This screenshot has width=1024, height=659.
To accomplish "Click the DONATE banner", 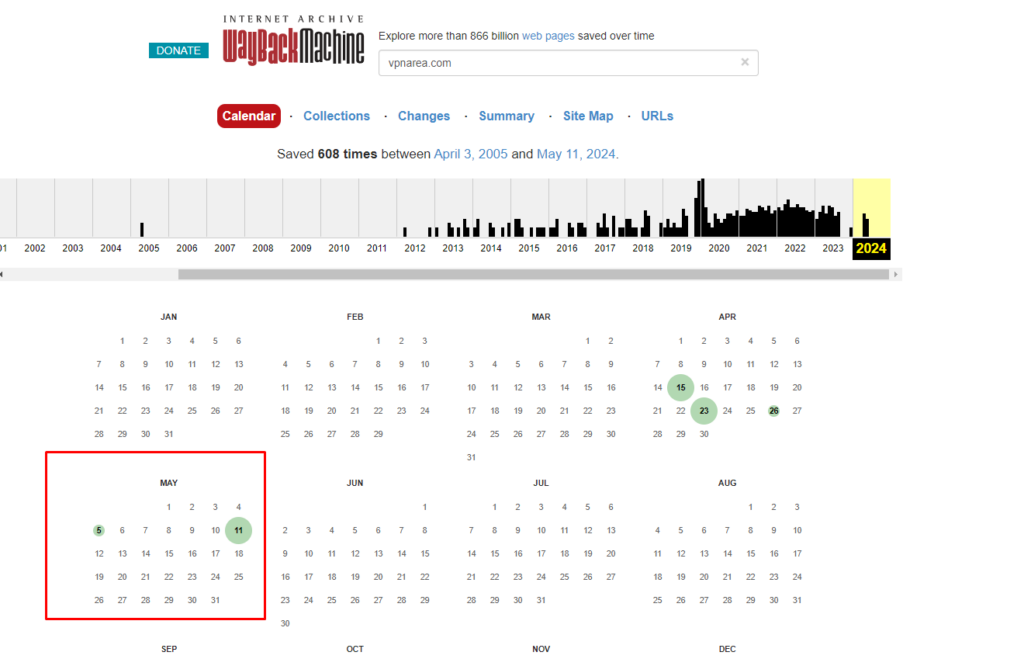I will (178, 49).
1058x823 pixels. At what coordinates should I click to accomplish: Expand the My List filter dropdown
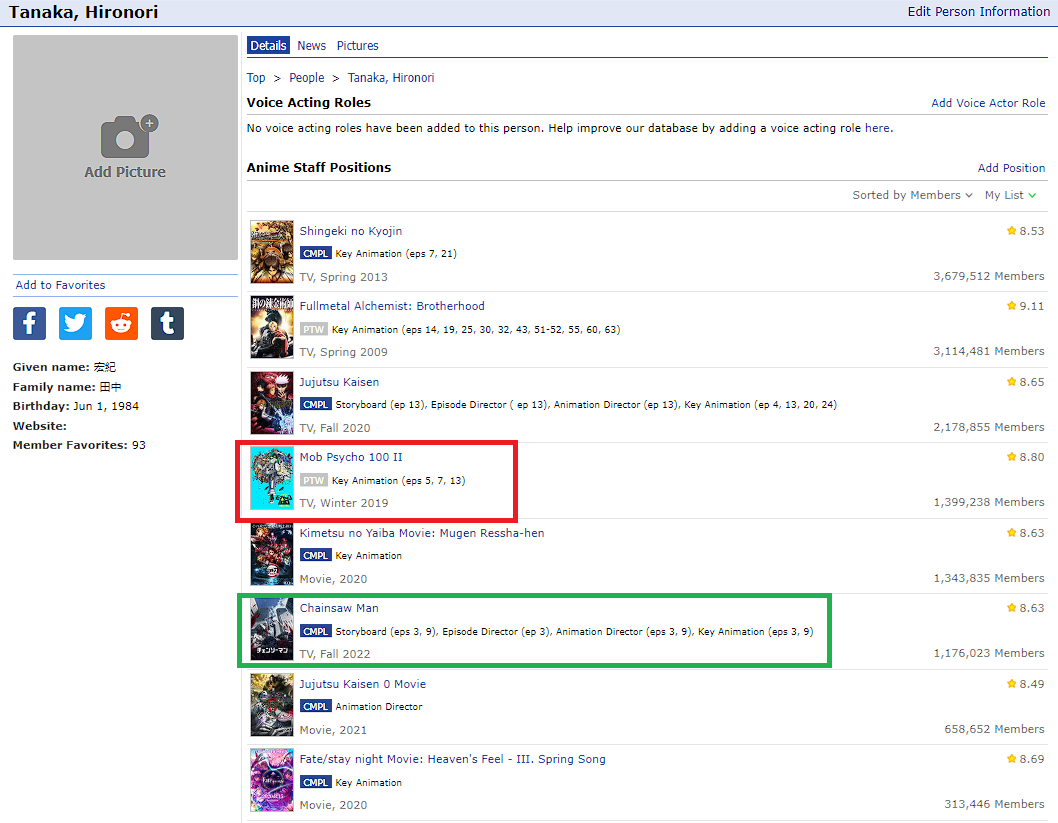(x=1010, y=196)
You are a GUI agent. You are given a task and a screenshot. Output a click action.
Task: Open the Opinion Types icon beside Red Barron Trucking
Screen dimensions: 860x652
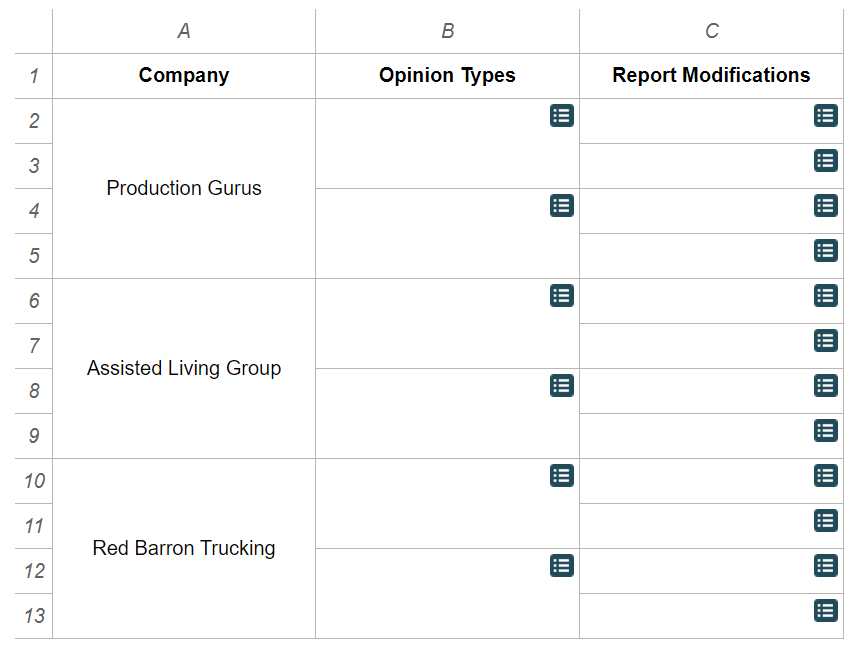coord(561,476)
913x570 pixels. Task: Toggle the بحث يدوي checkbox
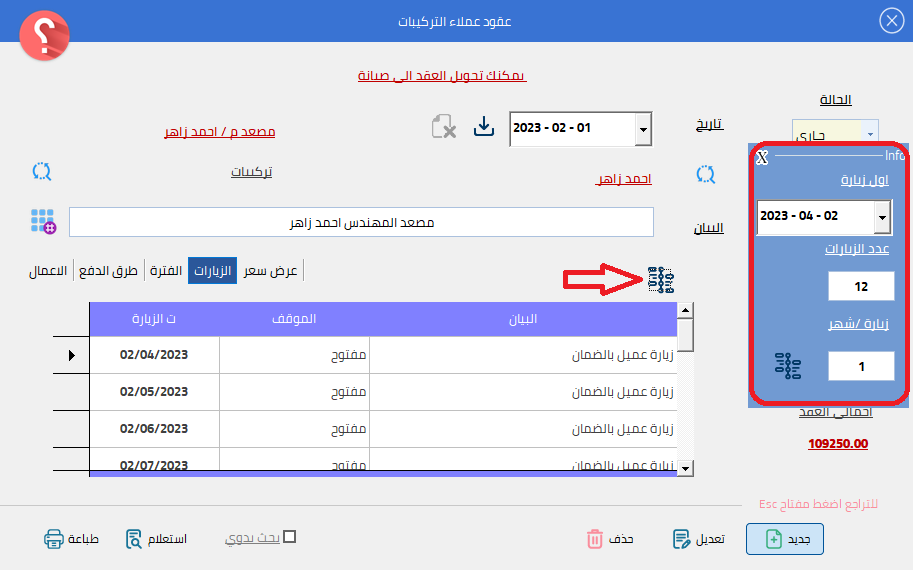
⁂
Copy out all lines from the records where the word "screenshot" appears.

This screenshot has width=1024, height=659.
You are a GUI agent. You are given a task and a screenshot. Output a click action.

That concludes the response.